Custom Search

Sunday, November 4, 2012

Why HoG is good?

Well, this land is almost wasted for a year...

Recently I was thinking why Histogram of Gradient is a good feature. Is it because as human being, we are by our nature tend to differentiate objects into different perceptual classes by their color gradients variations.

In other words, the question is, whether perceptually different objects are also conceptually different, and which way of perception differentiate objects conceptually. Taking Zibra as an example, we call the horse like animal with striped texture as Zibra, but we never make up a new word for horses with different uni-colors, even the color is extremely eccentric, like snow-white. Is it a cue to show that human beings by their nature, tends to classify objects into different conceptual classes by gradient distribution? What if there exist a kind of animal shown in the pic below? I think we may already have a fancy new name for this thing, maybe Zirog?



Continue with this line of thinking, an infants gaze experiment is a possible way to prove this presumption.  For example, prepare two sets of images, one set are two apples with different colors (say one green, one red), and another set are two apples with different texture (say one unicolor, another striped). The objects in the first set has similar HoG representation, while those in the second set has dramatically different HoG. We show the infant with one of the image in each set at the beginning, then use a box to occlude them. Since from [1], we know that even child at five-month-old knows that the object continue to exist if occluded. Now we secretly change the object occluded to the other image in each set. Now by comparing how surprise or how long the infants gaze at the later object, we can verify that how different the infant think those objects are, and whether they think the object is dramatically changed, which violates their assumption, thus they tends to put them into two different conceptual classes. If infants gaze reliably longer at the second set, then it suggests at the beginning of our life, we tends to differentiate objects into different classes by their gradient distribution (at least more than just using color itself). If that is the case, it in some way supports why HoG is successful in object recognition tasks.

[1] ``Object permanence in five-month-old infants'', R. Baillargeon, E. Spelke, S. Wasserman, Cognition, 20 (1985) 191-208

Saturday, November 19, 2011

Two years later, I went back to Gestalt Theory

Two years later, reading the chapter The Helmholts Principle again, I am astonished by this statement again.

"We immediately perceive whatever could not happen by chance"

It gives us a simple, so simple, criteria to check whether a visual event is meaningful. If some event does not happen by chance, it is meaningful.

There exists a whole system developed to measure meaningfulness in this sense, aka \[ \delta \] meaningful.

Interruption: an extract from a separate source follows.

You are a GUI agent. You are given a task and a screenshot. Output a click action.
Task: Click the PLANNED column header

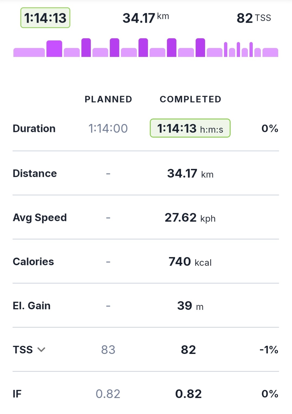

It then relates to several bounding theories from Theoretical Computer Science smoothly.

I found F. Cao is doing very interesting work under this trend:

 
http://www.irisa.fr/vista/Equipe/People/Frederic.Cao.html

Wednesday, April 20, 2011

Virtual layer of ROS

The Operating System class I am TAing comes to the file system part, in where a virtual file system layer above the different file systems is introduced.

On the way driving to Qualcomm New Jersey, a question came into my mind: Is there a virtual action manipulation layer between our mind and our motor system? For example, our mind may pass a command: grab the cup on the desk. After the interpretation of he virtual action manipulation layer, the same command is translated into several different low level commands to different motor systems:

To eyes, the command becomes Eye_Grabcup, which actually will focus on the cup;

To legs, the command becomes Leg_Grabcup, which may drive the legs walk towards the cup;

And to hands, the command becomes Hand_Grabcup, which is go and grad the cup!

Now when we talking about the Vision Executive and the Language Executive, is it reasonable to put a virtual action manipulation layer over them? For example, "focus" is a actual action of VE, and "search related knowledge" is the action of LE, both of them share the same virtual layer function: "Attend!";



Finally we completed the Qualcomm presentation~~ It always feels good to have a chance to share the idea and our preliminary results. The researchers from Qualcomm and other students attending the finalists also gave us a lot of valuable suggestions. We appreciate of every comment and still a loooot of work ahead~~

Thursday, April 14, 2011

Something about TA

I am TAing Operating System this semester.

Every time I saw students struggling and being tortured by the projects (such as implementing paging system or file system on toy OS: GeekOS), I seriously felt the difference between US education system and the CHN system. Undergraduate students here are soooo busy working on all kind of projects, which granted them first hand experience on system implementing while in China, the OS class is more about the "concept".

Even if you know all the "concept", you still won't be able to actually how actually OS is implemented. The only "projects" are seeking into an old version of linux kernel and never ever actually implement a function... If we think it a step deeper, what we learned is how to "copy", not how to "create". That is a huge difference.

BTW, playing around GeekOS is interesting (as long as you don't actually need to implement those head aching projects).

Friday, April 1, 2011

Micheal A. Arbib's talk

Michael A. Arbib

Template construction grammar and the generation of descriptions of visual scenes.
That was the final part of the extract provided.